=== Required work ===
Reproduce the following lines word for word, leaving out the pictures.

[Target pointing data]
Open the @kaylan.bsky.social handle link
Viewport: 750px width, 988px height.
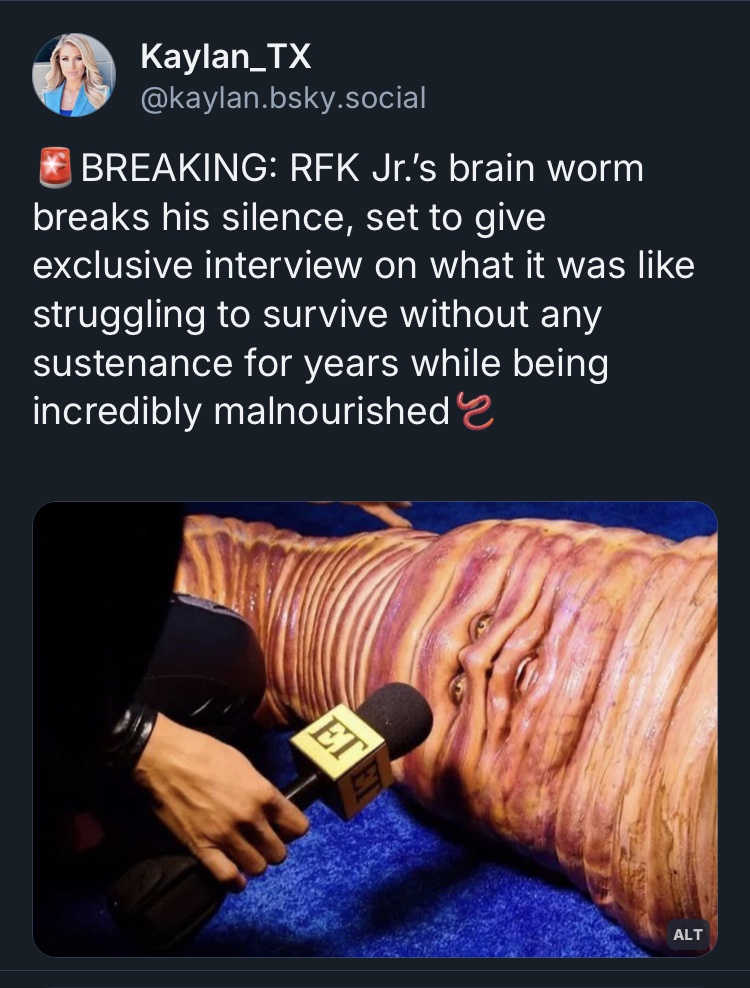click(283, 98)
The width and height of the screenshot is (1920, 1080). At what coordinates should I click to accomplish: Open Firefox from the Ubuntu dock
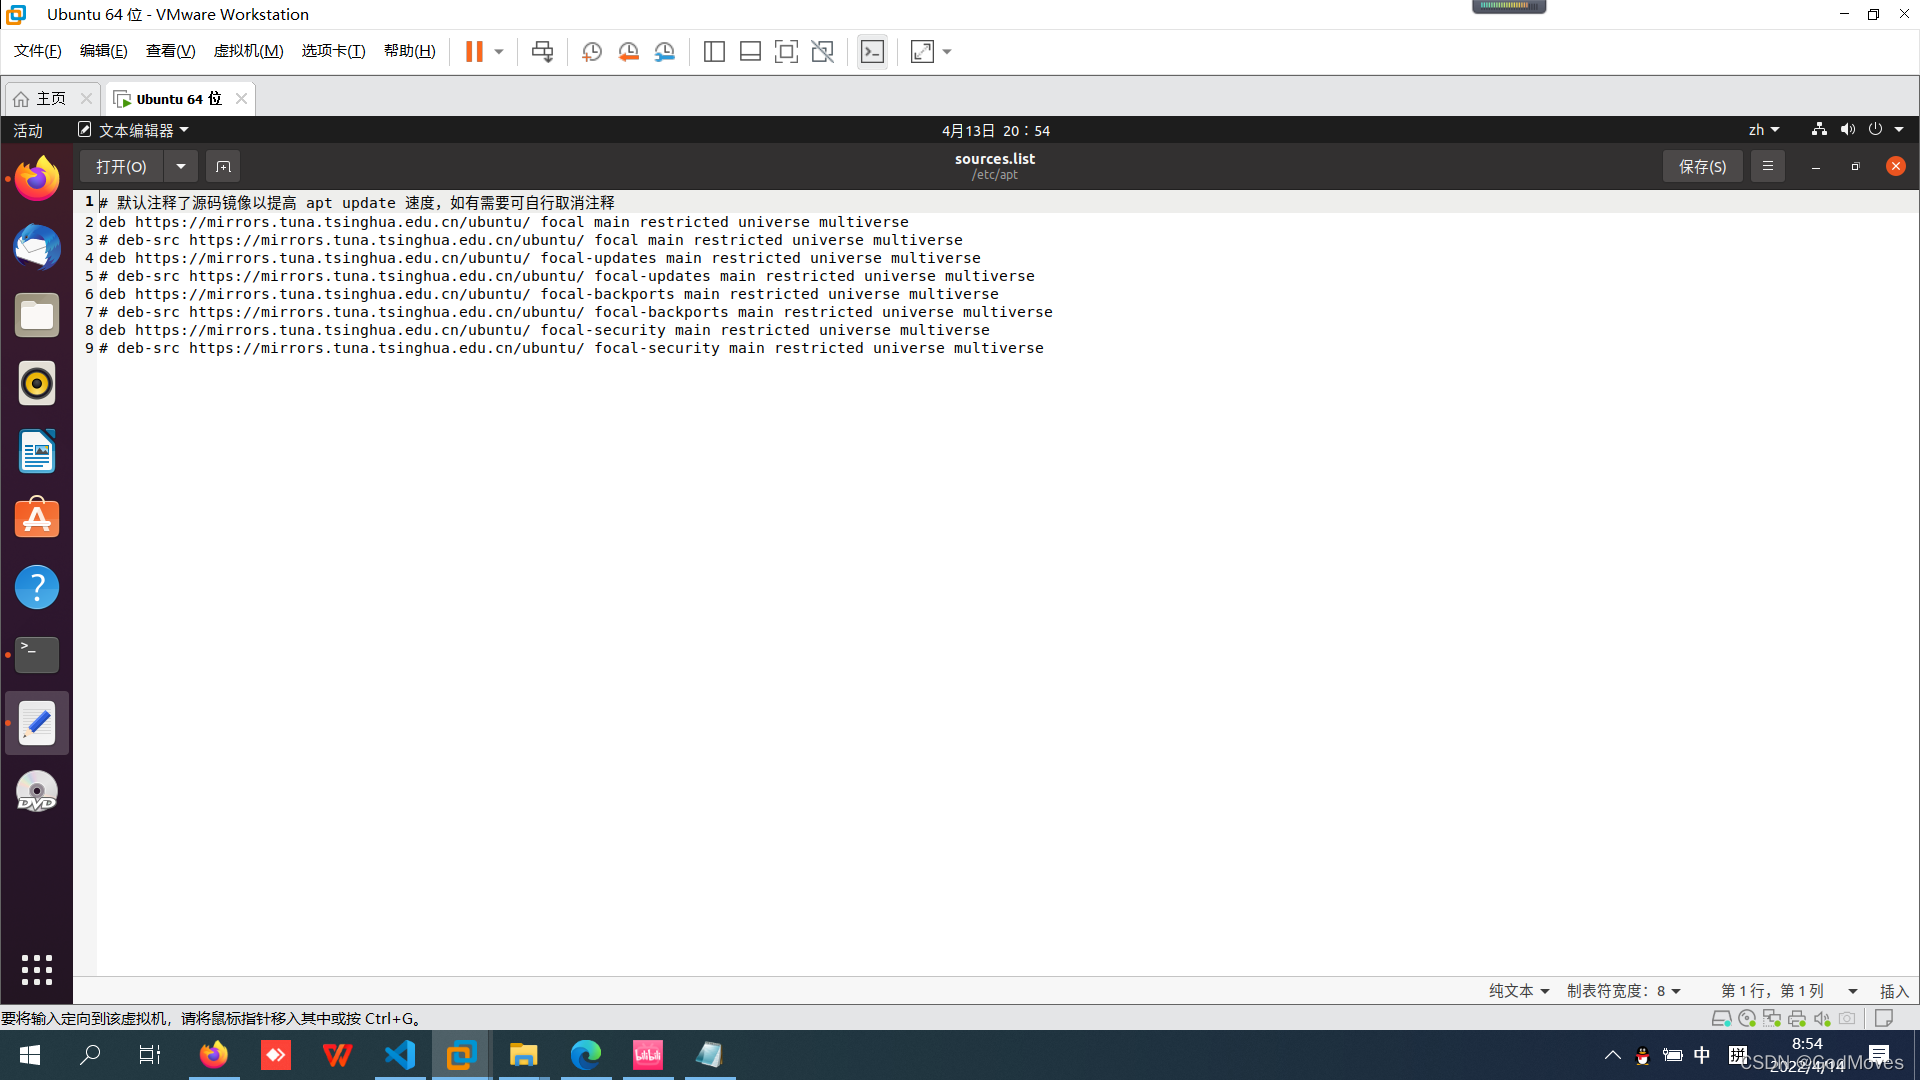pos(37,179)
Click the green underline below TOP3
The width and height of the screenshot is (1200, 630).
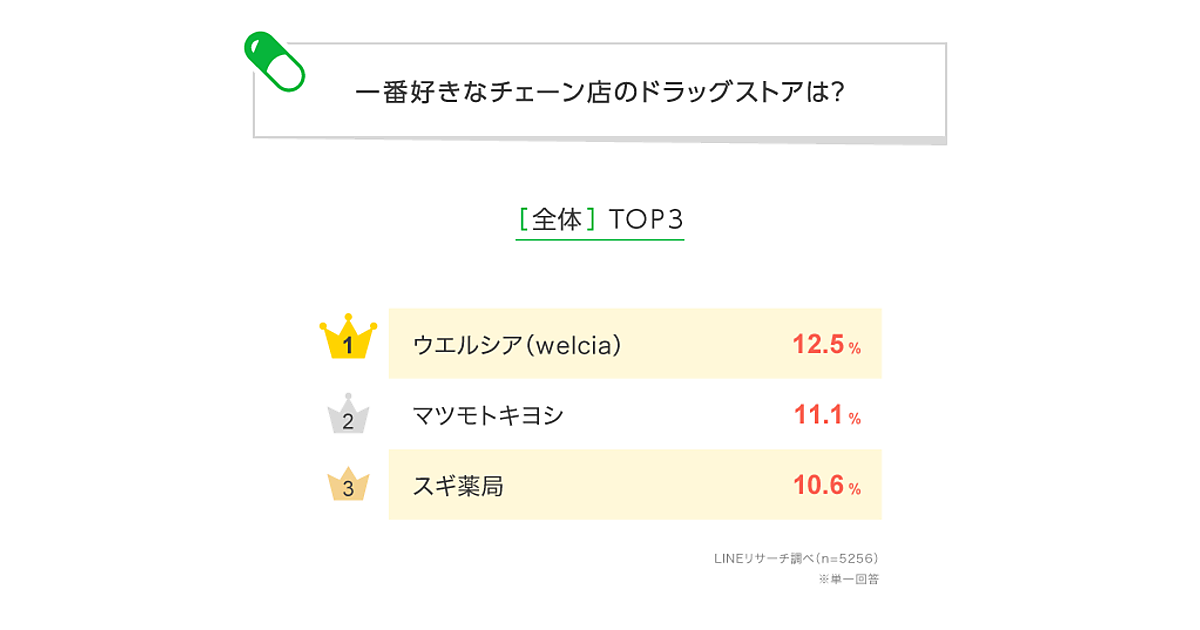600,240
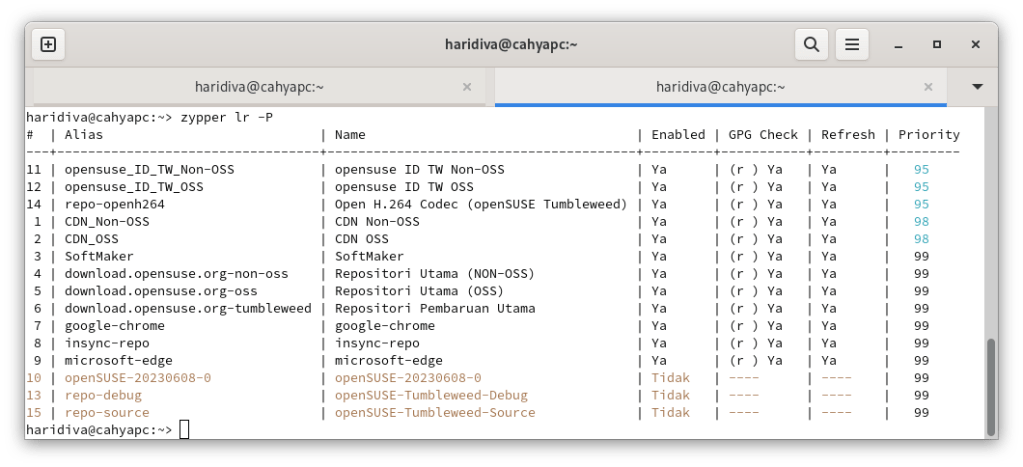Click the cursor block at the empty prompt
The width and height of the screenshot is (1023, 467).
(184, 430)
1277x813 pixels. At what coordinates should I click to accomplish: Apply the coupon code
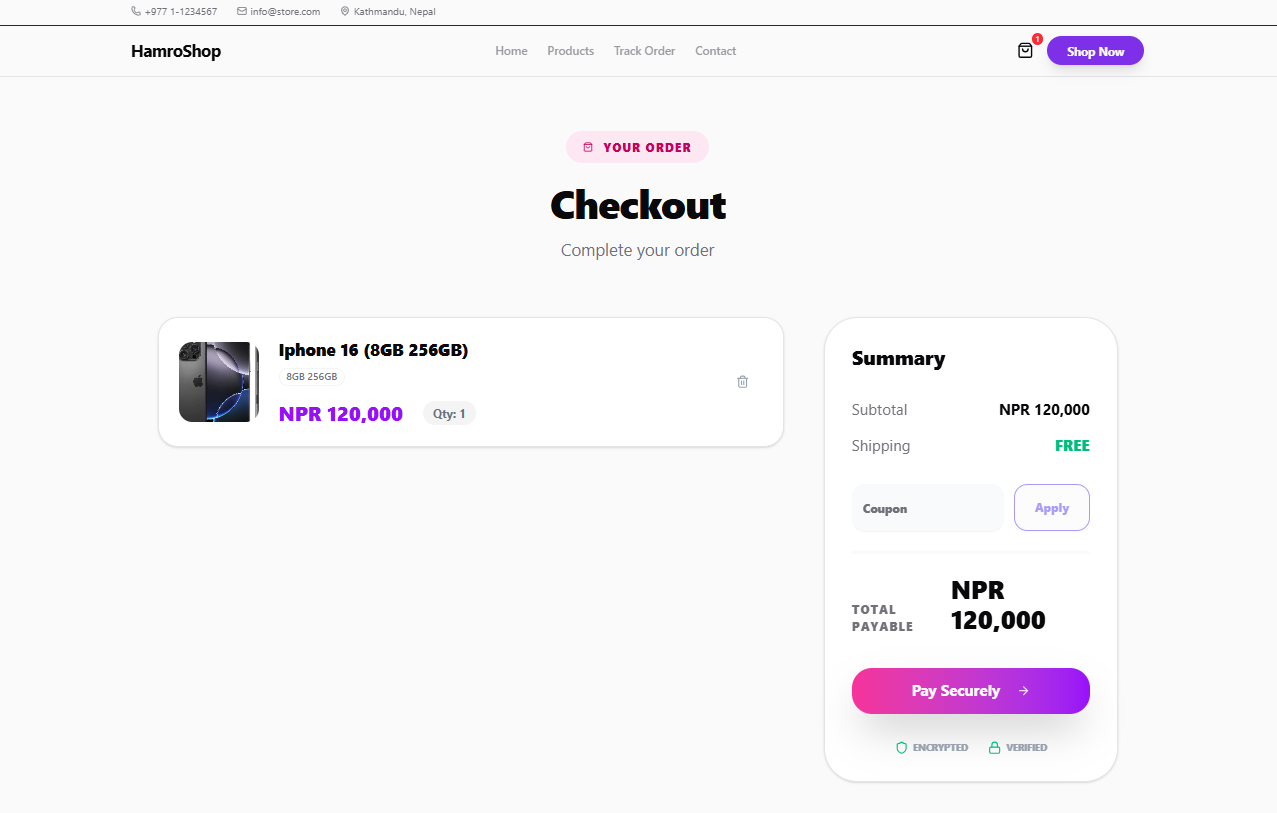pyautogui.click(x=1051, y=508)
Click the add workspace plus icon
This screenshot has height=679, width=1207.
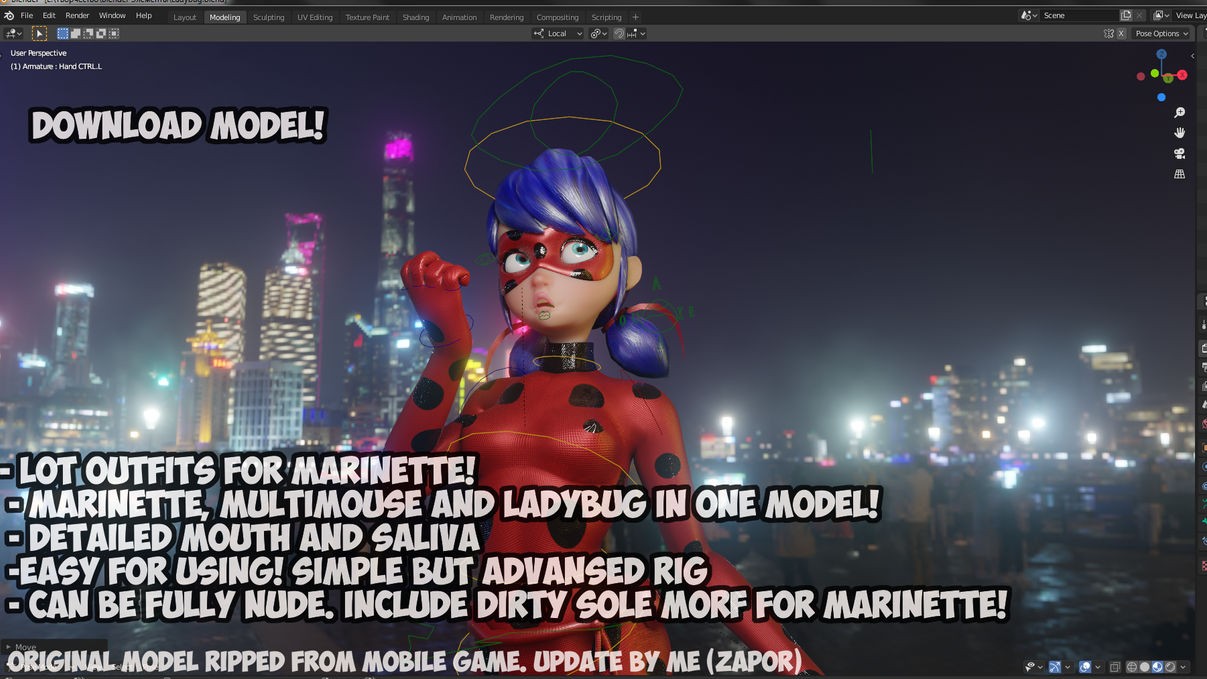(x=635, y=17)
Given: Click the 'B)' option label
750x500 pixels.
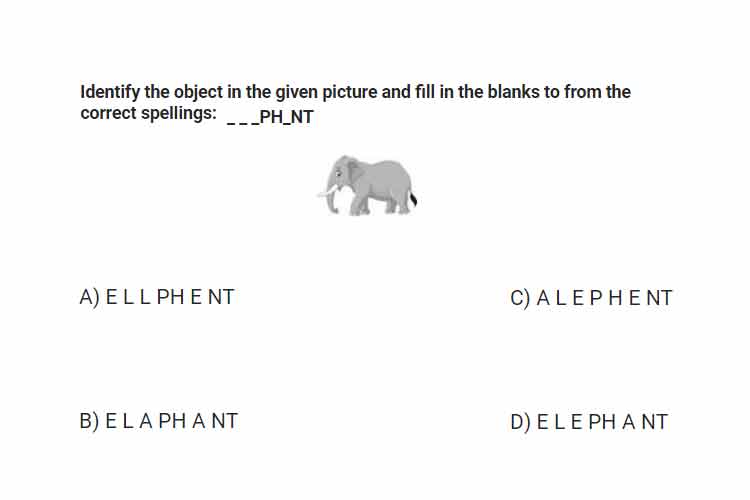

=== Exercise solution ===
Open the @kaylan.bsky.social handle link
Viewport: 750px width, 988px height.
click(283, 98)
The width and height of the screenshot is (1920, 1080). At what coordinates should I click to accomplish: Open Firefox from the Ubuntu dock
pos(37,179)
Click the green underline below TOP3
The width and height of the screenshot is (1200, 630).
600,240
Click the cursor block at the empty prompt
The width and height of the screenshot is (1023, 467).
(184, 430)
1277x813 pixels. At what coordinates should I click to accomplish: Apply the coupon code
pyautogui.click(x=1051, y=508)
Click the add workspace plus icon
This screenshot has height=679, width=1207.
(x=635, y=17)
Given: Click the 'B)' option label
750x500 pixels.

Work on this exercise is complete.